** Input for this task follows **

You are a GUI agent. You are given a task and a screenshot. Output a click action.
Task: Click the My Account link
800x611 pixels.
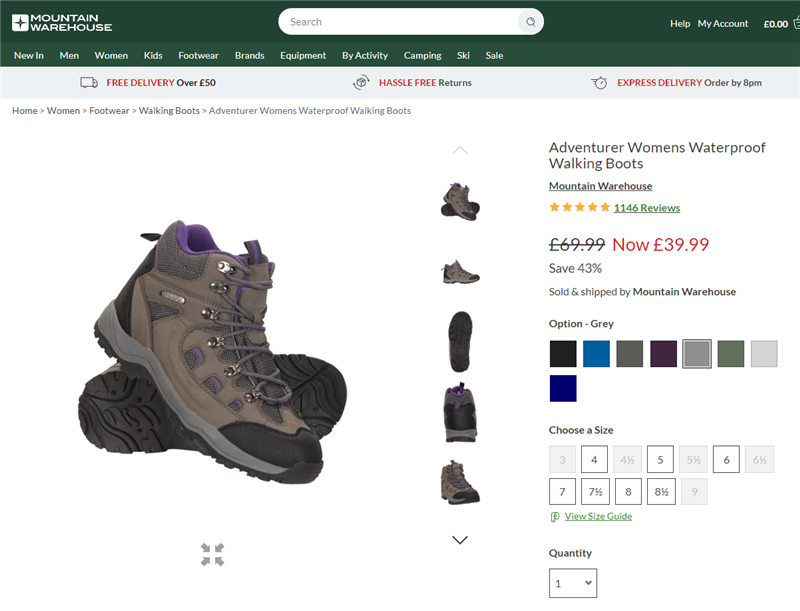(x=723, y=23)
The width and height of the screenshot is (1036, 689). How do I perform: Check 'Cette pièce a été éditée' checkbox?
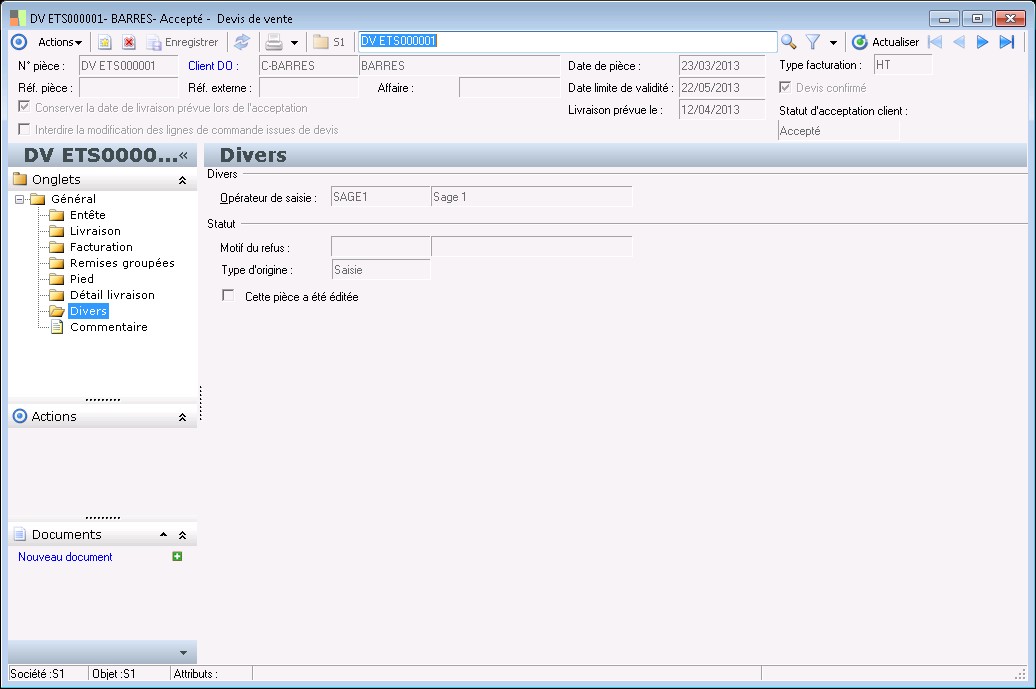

** End of Input for this task **

Instructions to follow: A verbatim copy of the data, free of pictures, is the expected answer.

Exercise response:
You are a GUI agent. You are given a task and a screenshot. Output a click action.
Task: Click the My Account link
800x611 pixels.
(x=723, y=23)
The width and height of the screenshot is (1036, 689). How do I perform: Check 'Cette pièce a été éditée' checkbox?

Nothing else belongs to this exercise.